先発マウンドは1年夏から活躍を見せてきた松澤海渡。しかし4回途中まで3失点を喫し降板。内容自体は悪くなく、滑らかな体重移動から繰り出すストレートは、常時128キロ~136キロを計測し、さらにスライダー、カーブをテンポ良く投げ分けていた。だが日大二打線は一発長打を打つ選手はいないが、構え方がしっかりとしていて、コンタクト能力が高い打者が多く、松澤に対応する。
4回表、味方のミスが絡んで1点先制を許すと、8番平田隼輝(3年)に2点適時打を浴び、0対3の3点の先制を許してしまう。
その裏、2番志田太陽(2年)の適時打で1点を返すが、6回表には、平田の2点適時打を含む3失点で1対6と突き放される。
だがそれでも6回裏、二死二塁から代打・高橋達哉の右翼線を破る適時二塁打、さらに8番川島智之の適時打で6対3と3点差に迫り、7回裏にも2つの押し出し四球と5対6と1点差に迫る。しかしそのあと、あと1本が出ず、9回表を迎える。しかし9回表、2つの失策が絡み、2番川端彪玄に中前適時打を浴び、5対7と突き放される。

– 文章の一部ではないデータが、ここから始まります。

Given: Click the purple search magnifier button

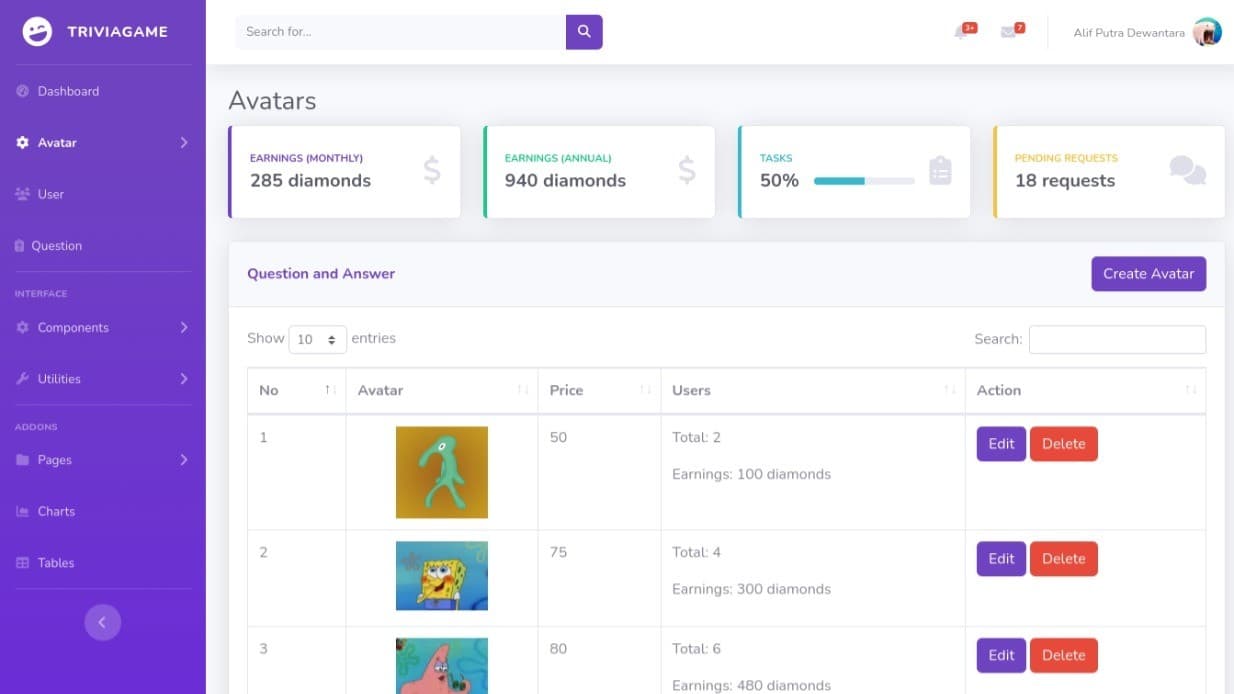Looking at the screenshot, I should tap(584, 31).
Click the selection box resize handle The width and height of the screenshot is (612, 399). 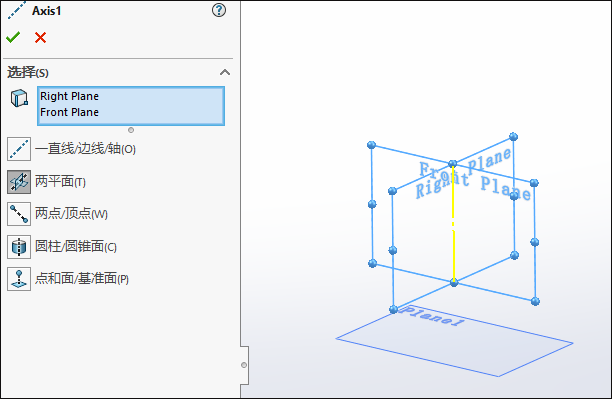(x=131, y=130)
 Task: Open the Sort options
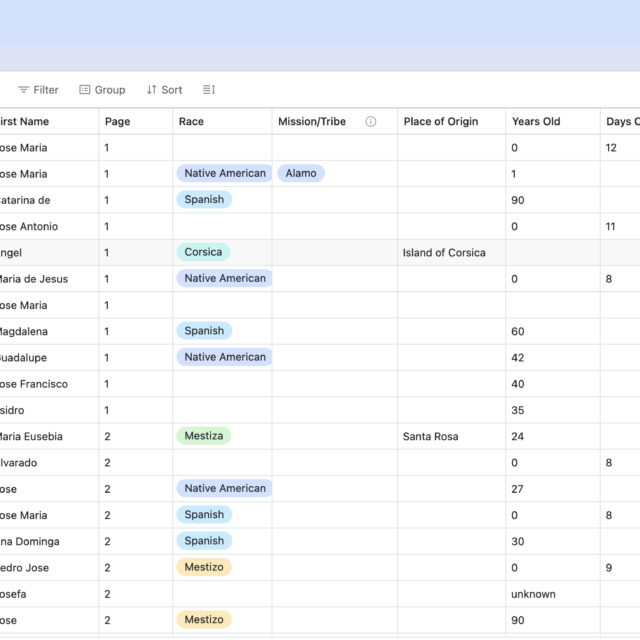pos(164,90)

9回裏、帝京は粘りを見せて、2つの押し出し四球で、同点に追いつくと、2番志田の中前適時打で逆転サヨナラで、辛勝で3回戦進出を決めた。
試合後、帝京の選手たちの表情はサヨナラ勝ちした後の爽快さはなかった。このままでは絶対に勝てないと猛省している様子が伝わってきた。
試合内容を振り返ると、この試合の失策は4つ。7失点に対し、自責点は1点。安打12本、四死球12個に対し、8得点。攻守ともに詰めの甘さを残した試合だったのだ。
帝京ナインの体格の大きさ、パワー、スピードが他校とワンランクレベルが違うことはわかる。投手も、平均して135キロ以上を当たり前のように計測する。しかしそれだけでは勝てないと、選手たちは強く感じているはず。次は日体大荏原。しかも延長戦を制し、勢いに乗っている相手だけに、この試合も苦戦が予想される。
だがこの試合をきっかけにしっかりと修正をして、さすが帝京と思わせる戦いぶりを見せてくれることを期待したい。